▸ EXERCISE SET
(a) What is the title of Rubio's debut album, according to the track roundup?
(b) Name every writer credited with a review in the track roundup.
(c) Extend the track roundup past its final line.

▸ TEXT SECTION
Follow our playlist featuring these tracks and more on Spotify or Apple Music.

1

Rubio - "Fábula"

After a year of right-out-the-oven releases, Rubio has finally dropped her debut album Pez, compiling all the tracks from her last five EPs along with a new song and video called “Fábula.” The track continues Fran Straube’s exploration of dance music via otherworldly digital sounds and percussion drawing from trap as well as Andean chajchas, proving her experimental voyages are far from over. –Richard Villegas

2

Füete Billete - "Baby Cripi"

Puerto Rico’s underground trap pack is making a re-entry into a genre that has gone worldwide since Füete released 2013’s Música de Capsulon. The lightly distorted flows of “Baby Cripi” are deserving of the pioneers that spit them. –Caitlin Donohue

3

Sikuri - “Baiuro”

It took Discos Pegaos three years to return with a new volume of their Pegamentos compilation, but the wait was well worth it. Along with tracks by Lechuga Zafiro, Dementira, and Alpha S is “Baiuro,” a shapeshifting club banger by Bolivian producer Sikuri. In only two minutes, he walks us through a swarm of rhythm changes, tied together by electronic elegance, and by the time the song is over, he’s got us thinking, “How did I get here?” –Cheky

4

Native Sun - "11th Street"

Pointing records for text and elements
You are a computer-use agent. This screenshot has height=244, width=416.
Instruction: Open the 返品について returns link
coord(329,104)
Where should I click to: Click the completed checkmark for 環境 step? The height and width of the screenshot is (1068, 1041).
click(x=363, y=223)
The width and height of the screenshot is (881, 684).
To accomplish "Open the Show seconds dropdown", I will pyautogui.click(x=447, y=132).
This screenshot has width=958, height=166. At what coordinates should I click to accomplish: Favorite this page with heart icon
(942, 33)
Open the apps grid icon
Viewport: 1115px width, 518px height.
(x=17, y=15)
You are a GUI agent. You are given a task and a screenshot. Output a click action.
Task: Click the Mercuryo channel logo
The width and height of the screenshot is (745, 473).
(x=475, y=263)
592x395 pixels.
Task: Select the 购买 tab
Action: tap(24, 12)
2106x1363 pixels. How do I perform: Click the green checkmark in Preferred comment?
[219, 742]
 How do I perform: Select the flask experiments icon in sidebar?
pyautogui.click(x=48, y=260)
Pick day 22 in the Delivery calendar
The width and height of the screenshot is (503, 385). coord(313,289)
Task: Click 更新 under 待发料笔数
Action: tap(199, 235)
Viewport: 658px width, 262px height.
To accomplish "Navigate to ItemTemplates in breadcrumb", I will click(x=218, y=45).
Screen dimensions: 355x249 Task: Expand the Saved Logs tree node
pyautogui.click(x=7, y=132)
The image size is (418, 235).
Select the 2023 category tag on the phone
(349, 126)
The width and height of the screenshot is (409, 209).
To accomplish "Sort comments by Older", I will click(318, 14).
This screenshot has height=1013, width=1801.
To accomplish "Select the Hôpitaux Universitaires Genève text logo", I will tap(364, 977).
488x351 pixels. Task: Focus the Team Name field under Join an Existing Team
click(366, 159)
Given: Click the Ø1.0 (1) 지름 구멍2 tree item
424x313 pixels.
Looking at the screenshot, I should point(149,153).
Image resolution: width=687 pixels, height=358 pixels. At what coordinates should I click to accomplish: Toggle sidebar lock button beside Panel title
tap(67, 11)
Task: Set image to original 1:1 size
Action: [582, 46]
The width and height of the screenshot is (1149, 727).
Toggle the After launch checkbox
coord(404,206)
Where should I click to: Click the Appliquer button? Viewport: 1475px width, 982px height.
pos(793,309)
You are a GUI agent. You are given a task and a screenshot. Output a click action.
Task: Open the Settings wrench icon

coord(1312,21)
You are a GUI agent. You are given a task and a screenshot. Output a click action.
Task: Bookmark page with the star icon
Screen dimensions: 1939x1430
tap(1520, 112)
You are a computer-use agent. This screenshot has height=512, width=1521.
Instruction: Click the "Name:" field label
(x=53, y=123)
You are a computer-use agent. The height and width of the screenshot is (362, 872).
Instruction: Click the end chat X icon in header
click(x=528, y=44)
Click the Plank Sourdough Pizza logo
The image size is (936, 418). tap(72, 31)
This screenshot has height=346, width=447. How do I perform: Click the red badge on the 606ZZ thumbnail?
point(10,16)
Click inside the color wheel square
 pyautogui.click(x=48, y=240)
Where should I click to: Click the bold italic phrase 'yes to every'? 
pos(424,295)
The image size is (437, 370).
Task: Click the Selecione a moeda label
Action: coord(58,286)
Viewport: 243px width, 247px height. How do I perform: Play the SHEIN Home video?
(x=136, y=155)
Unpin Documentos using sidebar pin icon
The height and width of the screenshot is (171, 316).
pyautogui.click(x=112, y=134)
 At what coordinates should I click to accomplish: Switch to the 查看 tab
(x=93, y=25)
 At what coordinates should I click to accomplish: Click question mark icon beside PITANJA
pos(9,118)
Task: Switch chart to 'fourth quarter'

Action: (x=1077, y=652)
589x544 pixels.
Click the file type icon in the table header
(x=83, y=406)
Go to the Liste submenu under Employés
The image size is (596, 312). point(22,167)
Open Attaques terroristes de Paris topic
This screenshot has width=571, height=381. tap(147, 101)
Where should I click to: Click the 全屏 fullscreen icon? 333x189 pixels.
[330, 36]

▸ SOLVED TASKS
(a) Pez

(b) Richard Villegas, Caitlin Donohue, Cheky

(c)
It takes a few laid-back riffs, a snotty chorus and a get-to-the-solo attitude for New York’s Native Sun to reignite our passion for rock. “11th Street” creates a nostalgic but surreal universe in its lyrics, inhabited by lost connections and friends who are a phone call away but whom we don’t dare to text. –Marcos Hassan

5

Camila Fuchs - "One on One"

Striking a perfect balance between pop melodies and electronic experimentation, Camila Fuchs makes textural music as though it were blowing up the charts. Singer Camila de Laborde goes straight for our sensory neurons, thanks to her heartfelt vocals, while the electronics groove and get noisy. “One on One” is like entering the void of a velvet cocoon. –Marcos Hassan

6

Entrópica – “R”

Chilean synth priestess Entrópica just threw a curve ball at fans with her latest EP, a compilation of abstract instrumentals titled NARF. Released via DJ Raff’s Pirotecnia label, lead single “R” pairs a chill beat with a quirky trumpet sample. The result is a track that’s more interested in reflecting its sound design inspirations than reaching full-blown earworm status. –Richard Villegas

7

Karol Conka - “Kaça”

Brazilian singer and rapper Karol Conka has been posting previews of her new single “Kaça” on her Instagram account all week, and the final product is the cockiest dance floor smash this side of a Beyoncé choreo routine. Rapping over a hybrid trap and circuit club track conceived with recurring collaborator Boss In Drama, Conka oozes reina energy as she repeatedly chants “original sem cópia” during the song’s crescendo, declaring with room for little doubt she is one of the most exciting forces in Brazilian pop. –Richard Villegas

8

Ana Gartner - "Little Pieces"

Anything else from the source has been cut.